Data can only be shipped in the direction of the data ship target.
When all participating data sources are configured to act as a data ship target, the estimated costs to obtain results from each of the nodes is analyzed. The node that is likely to cost the most to retrieve is designated as the target and nodes with smaller cardinality are fetched to ship to the target node. The SQL operation is performed locally on the temporary tables in the data source to gain the efficiencies available on the target.
About Lower and Upper Bounds
When data-source-specific analytic or aggregate functions are used in queries, set the lower bound to zero so that nodes with very low cardinality results get pushed to the data source for shipment. For joins where the nodes have low cardinality and do not use data-source-specific functions, set the lower bound to block data shipment of results with only a small number of rows. Performance is ordinarily better in this case because the query initialization and temp table creation can take a few seconds longer than direct processing of a small number of rows that do not require SQL analytical processing.
Where more than two nodes are involved in a SQL operation, it might not make sense to limit shipment of a small result set, because external table creation and shipment can happen in parallel. The SQL operation is not hindered by gathering relatively small results tables from multiple sources while a larger data set is loading.

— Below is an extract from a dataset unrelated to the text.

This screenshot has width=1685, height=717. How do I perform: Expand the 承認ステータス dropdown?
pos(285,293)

The upper bound value sets the size (as estimated and measured by rows) limiting what result tables can be considered for shipping as external tables.

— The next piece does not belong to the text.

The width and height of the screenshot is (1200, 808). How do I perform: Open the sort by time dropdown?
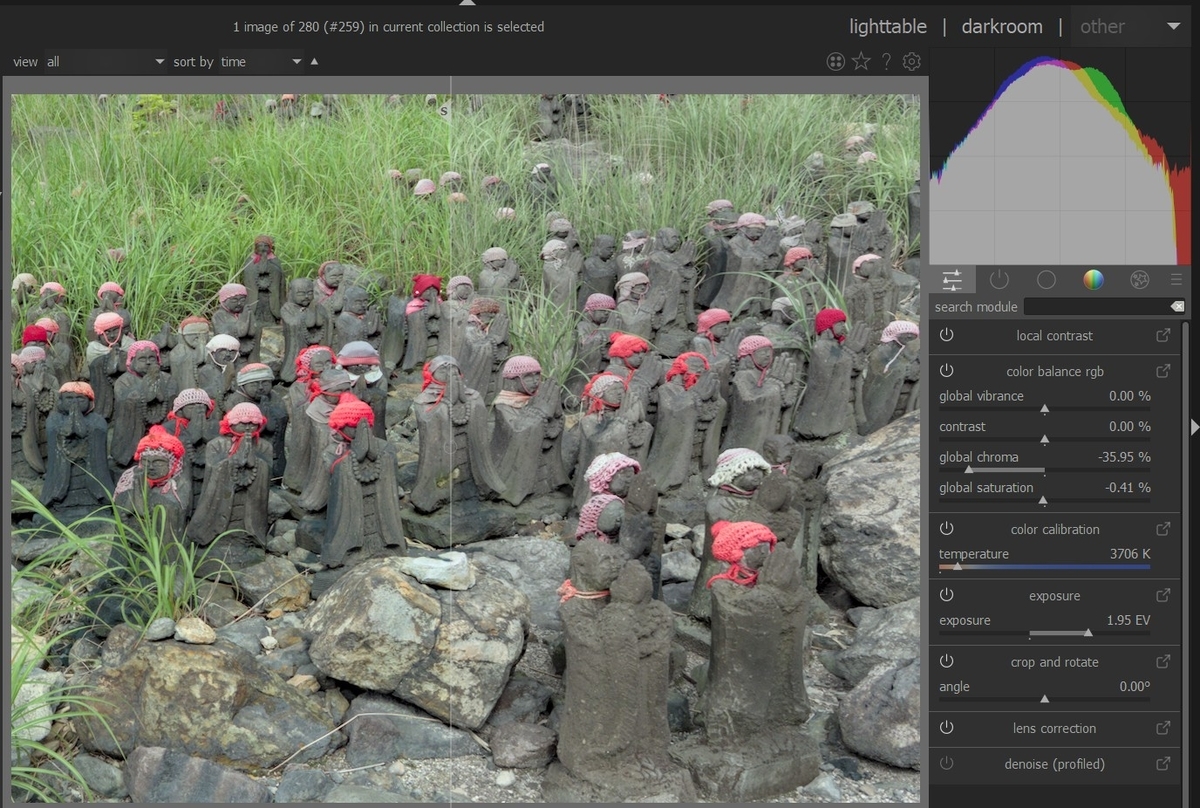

A value of zero disables data shipment for that data source, but does not disqualify it from participating in a data ship as the target for other results tables. If a query node estimate is greater than the upper bound for that data source, it can only participate as the data ship target. The upper bound is data-source-specific; it sets the bounds to restrict the movement of very large result tables.
To finish data ship configuration
1. Open Studio.
2. Right-click the data source name in the Studio resource tree and select Open.
3. Select the Configuration tab, and provide values for the following on the Basic tab:
Pass-through Login—For non-Netezza data sources, set to Disabled so that data ship functionality can work properly.
Transaction Isolation level—Set to Serializable for data ship functionality. This prevents dirty reads, non-repeatable reads, and phantom reads.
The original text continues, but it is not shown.